■ The task: Look below for the line that contains "Select the Your story could be next tab", and write out exactly that line and all remaining lines of the listing, omitting pictures.
*** Opening of Provided records ***
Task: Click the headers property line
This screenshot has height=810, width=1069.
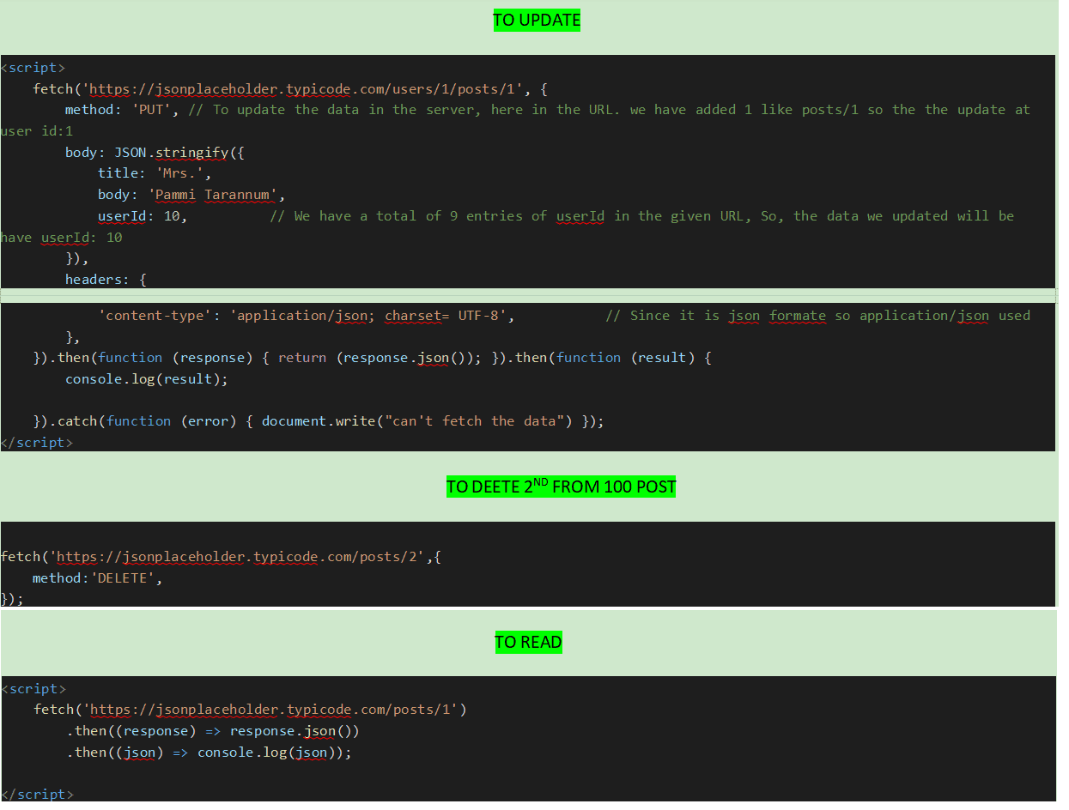Action: (106, 280)
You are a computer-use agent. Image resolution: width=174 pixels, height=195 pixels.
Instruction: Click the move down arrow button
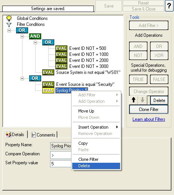(x=143, y=100)
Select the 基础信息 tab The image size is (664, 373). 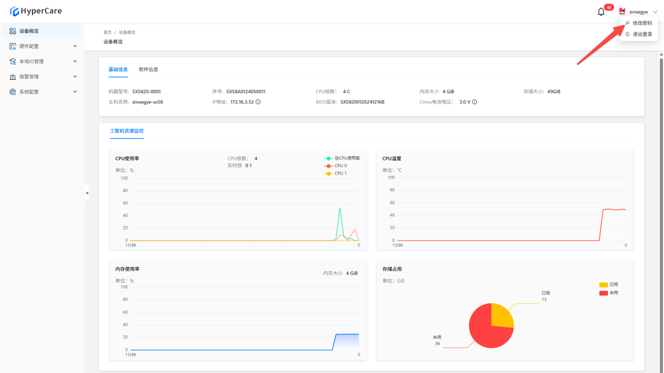(118, 69)
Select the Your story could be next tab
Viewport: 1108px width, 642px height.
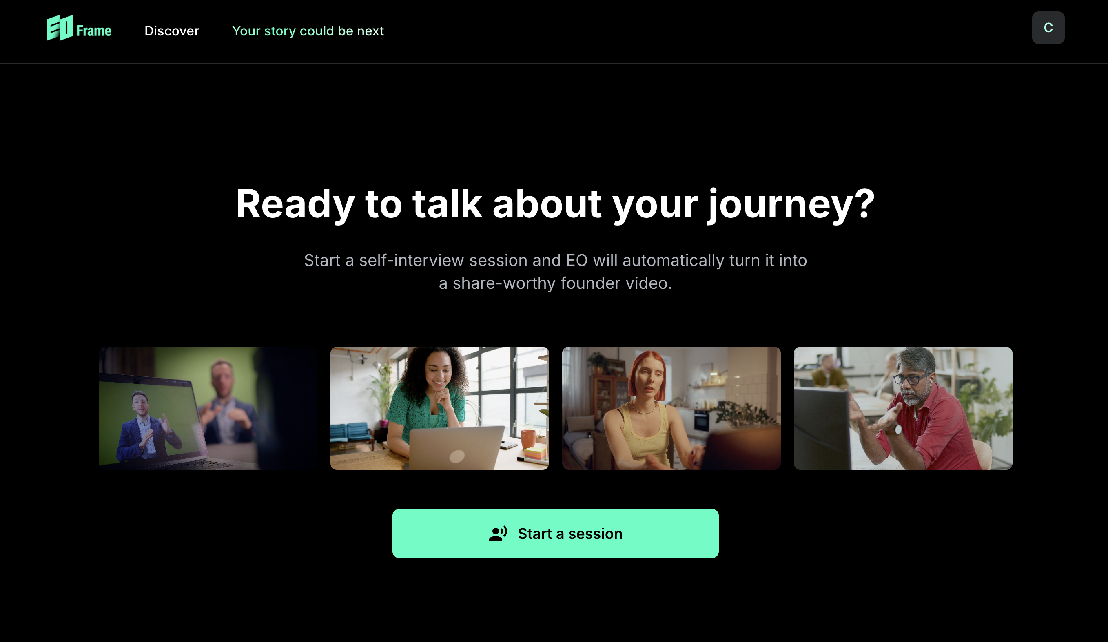click(x=308, y=31)
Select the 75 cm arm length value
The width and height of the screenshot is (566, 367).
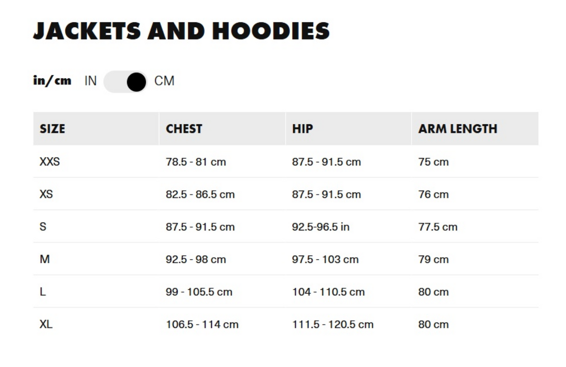[433, 162]
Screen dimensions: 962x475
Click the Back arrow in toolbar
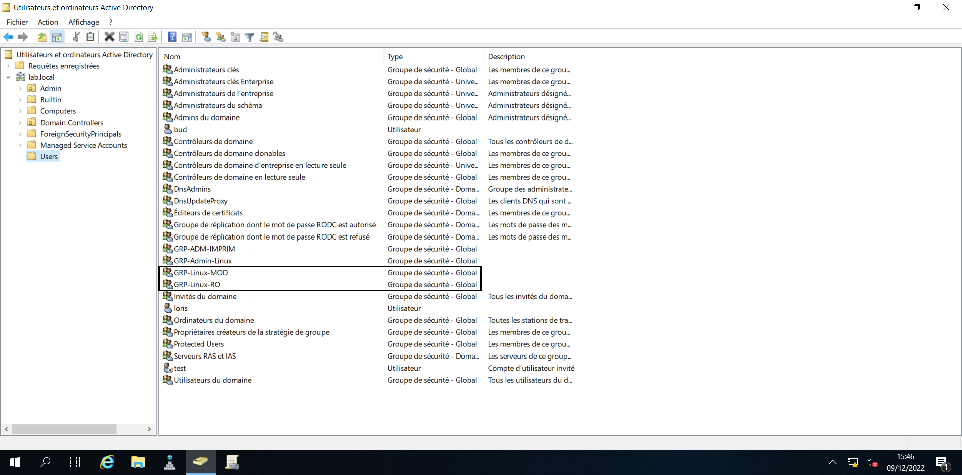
*** Close of Provided records ***
■ Result of the exercise:
Select the Your story could be next tab
Viewport: 1108px width, 642px height.
click(x=308, y=31)
Select the 75 cm arm length value
The width and height of the screenshot is (566, 367).
[433, 162]
Screen dimensions: 962x475
Click the Back arrow in toolbar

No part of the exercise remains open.